▶ **Work to be completed**: Which lines of the data contain the string "الأسهم"? Copy every one.

(Input begins)

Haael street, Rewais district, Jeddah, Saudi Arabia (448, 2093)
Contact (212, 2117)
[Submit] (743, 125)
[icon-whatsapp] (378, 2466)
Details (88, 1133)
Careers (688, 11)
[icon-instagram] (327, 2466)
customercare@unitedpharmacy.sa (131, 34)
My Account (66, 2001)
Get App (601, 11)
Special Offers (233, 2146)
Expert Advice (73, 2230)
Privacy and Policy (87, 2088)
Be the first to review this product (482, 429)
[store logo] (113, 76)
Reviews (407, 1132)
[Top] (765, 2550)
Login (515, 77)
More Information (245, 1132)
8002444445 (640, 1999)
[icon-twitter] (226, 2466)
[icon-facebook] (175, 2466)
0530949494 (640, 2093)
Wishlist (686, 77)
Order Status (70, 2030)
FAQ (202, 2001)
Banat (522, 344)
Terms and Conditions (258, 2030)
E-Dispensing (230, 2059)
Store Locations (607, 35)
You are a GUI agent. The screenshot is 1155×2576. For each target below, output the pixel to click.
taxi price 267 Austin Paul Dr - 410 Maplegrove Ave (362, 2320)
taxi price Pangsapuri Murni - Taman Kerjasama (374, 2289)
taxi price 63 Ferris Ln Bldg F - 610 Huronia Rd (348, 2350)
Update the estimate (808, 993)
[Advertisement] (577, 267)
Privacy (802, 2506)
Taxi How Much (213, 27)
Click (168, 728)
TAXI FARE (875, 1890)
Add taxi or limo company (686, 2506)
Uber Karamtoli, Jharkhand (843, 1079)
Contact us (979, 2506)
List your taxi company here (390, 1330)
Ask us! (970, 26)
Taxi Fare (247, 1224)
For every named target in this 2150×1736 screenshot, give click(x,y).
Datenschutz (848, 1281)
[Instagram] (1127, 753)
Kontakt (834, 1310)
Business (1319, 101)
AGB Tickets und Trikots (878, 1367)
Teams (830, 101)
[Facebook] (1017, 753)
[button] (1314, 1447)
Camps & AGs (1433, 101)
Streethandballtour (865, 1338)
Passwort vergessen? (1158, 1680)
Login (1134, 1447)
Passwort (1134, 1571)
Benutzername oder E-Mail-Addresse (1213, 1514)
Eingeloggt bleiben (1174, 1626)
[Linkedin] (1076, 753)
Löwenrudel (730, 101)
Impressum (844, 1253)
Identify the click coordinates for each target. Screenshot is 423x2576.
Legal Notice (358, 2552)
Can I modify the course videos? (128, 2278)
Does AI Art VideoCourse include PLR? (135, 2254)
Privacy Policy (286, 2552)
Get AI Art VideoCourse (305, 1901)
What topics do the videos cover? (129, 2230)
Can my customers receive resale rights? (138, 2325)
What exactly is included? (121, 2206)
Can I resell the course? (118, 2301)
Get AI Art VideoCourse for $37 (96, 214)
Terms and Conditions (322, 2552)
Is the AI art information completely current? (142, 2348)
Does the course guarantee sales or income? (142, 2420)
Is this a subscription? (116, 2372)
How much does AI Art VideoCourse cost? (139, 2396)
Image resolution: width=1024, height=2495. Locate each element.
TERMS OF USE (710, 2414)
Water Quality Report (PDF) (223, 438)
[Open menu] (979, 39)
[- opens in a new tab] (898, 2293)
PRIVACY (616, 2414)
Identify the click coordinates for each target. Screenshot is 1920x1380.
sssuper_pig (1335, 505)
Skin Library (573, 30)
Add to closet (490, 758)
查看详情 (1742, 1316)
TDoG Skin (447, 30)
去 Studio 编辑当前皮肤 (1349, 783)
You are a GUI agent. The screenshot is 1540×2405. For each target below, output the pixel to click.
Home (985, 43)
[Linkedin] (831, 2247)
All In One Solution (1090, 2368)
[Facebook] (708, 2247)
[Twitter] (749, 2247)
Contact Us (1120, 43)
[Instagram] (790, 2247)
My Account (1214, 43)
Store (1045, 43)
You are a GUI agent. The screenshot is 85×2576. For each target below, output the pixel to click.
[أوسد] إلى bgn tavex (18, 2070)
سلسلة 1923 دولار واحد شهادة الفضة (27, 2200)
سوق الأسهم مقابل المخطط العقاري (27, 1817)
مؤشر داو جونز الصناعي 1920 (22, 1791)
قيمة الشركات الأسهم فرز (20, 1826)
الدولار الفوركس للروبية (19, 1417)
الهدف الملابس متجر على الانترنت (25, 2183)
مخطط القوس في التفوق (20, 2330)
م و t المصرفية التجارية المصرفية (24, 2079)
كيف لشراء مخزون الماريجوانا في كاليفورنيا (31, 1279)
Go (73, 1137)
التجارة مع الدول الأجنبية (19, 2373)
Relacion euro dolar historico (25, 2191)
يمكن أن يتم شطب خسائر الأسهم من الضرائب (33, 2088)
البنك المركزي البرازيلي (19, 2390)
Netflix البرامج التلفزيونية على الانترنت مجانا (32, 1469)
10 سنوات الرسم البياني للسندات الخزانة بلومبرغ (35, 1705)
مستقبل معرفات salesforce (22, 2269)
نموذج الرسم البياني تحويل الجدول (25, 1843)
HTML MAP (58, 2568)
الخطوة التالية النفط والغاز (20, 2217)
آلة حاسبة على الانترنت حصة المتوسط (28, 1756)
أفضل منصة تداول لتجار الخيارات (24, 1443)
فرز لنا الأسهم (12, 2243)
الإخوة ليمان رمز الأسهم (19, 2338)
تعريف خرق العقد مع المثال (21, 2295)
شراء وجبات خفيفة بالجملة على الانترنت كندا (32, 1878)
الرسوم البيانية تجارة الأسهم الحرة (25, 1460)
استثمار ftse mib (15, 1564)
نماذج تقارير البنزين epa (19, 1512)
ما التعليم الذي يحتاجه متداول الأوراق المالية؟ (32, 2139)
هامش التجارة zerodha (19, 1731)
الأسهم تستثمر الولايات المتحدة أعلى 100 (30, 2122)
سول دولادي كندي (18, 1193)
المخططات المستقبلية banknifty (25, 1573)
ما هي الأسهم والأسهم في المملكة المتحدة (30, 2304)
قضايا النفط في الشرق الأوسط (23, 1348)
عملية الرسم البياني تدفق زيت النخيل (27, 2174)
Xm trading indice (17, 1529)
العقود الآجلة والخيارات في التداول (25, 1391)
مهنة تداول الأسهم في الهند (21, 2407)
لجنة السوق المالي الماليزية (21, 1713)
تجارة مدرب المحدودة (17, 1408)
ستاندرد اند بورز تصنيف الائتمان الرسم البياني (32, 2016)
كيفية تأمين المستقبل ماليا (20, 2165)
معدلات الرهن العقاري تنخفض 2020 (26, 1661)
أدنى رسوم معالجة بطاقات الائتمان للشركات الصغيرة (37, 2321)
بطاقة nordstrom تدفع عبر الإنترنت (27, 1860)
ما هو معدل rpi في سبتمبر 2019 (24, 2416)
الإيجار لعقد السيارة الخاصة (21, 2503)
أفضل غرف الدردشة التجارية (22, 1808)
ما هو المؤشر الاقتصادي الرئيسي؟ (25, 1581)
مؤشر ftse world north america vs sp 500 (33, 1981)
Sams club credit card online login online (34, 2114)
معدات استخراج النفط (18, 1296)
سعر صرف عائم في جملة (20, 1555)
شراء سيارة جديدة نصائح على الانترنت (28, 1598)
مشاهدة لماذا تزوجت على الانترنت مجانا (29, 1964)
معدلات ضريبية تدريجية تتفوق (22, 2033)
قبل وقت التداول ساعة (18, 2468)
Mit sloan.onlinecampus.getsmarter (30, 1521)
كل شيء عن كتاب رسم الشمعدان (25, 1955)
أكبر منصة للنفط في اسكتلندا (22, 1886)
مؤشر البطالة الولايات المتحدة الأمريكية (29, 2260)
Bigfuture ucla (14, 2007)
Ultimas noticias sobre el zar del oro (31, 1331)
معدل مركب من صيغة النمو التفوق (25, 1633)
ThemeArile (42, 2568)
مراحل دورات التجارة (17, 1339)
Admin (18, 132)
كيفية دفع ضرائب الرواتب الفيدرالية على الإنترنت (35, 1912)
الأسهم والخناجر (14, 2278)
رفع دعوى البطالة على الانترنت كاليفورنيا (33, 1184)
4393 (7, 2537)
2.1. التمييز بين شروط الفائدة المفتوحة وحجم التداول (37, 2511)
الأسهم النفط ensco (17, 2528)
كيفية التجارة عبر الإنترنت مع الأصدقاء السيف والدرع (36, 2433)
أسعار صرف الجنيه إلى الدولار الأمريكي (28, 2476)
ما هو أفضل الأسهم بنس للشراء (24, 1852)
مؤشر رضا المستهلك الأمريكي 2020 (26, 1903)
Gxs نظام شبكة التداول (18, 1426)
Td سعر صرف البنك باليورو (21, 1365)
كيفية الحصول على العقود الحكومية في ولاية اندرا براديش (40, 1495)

(Input ends)

▶ **Exercise answer**:
سوق الأسهم مقابل المخطط العقاري (27, 1817)
قيمة الشركات الأسهم فرز (20, 1826)
يمكن أن يتم شطب خسائر الأسهم من الضرائب (33, 2088)
فرز لنا الأسهم (12, 2243)
الإخوة ليمان رمز الأسهم (19, 2338)
الرسوم البيانية تجارة الأسهم الحرة (25, 1460)
الأسهم تستثمر الولايات المتحدة أعلى 100 (30, 2122)
ما هي الأسهم والأسهم في المملكة المتحدة (30, 2304)
مهنة تداول الأسهم في الهند (21, 2407)
الأسهم والخناجر (14, 2278)
الأسهم النفط ensco (17, 2528)
ما هو أفضل الأسهم بنس للشراء (24, 1852)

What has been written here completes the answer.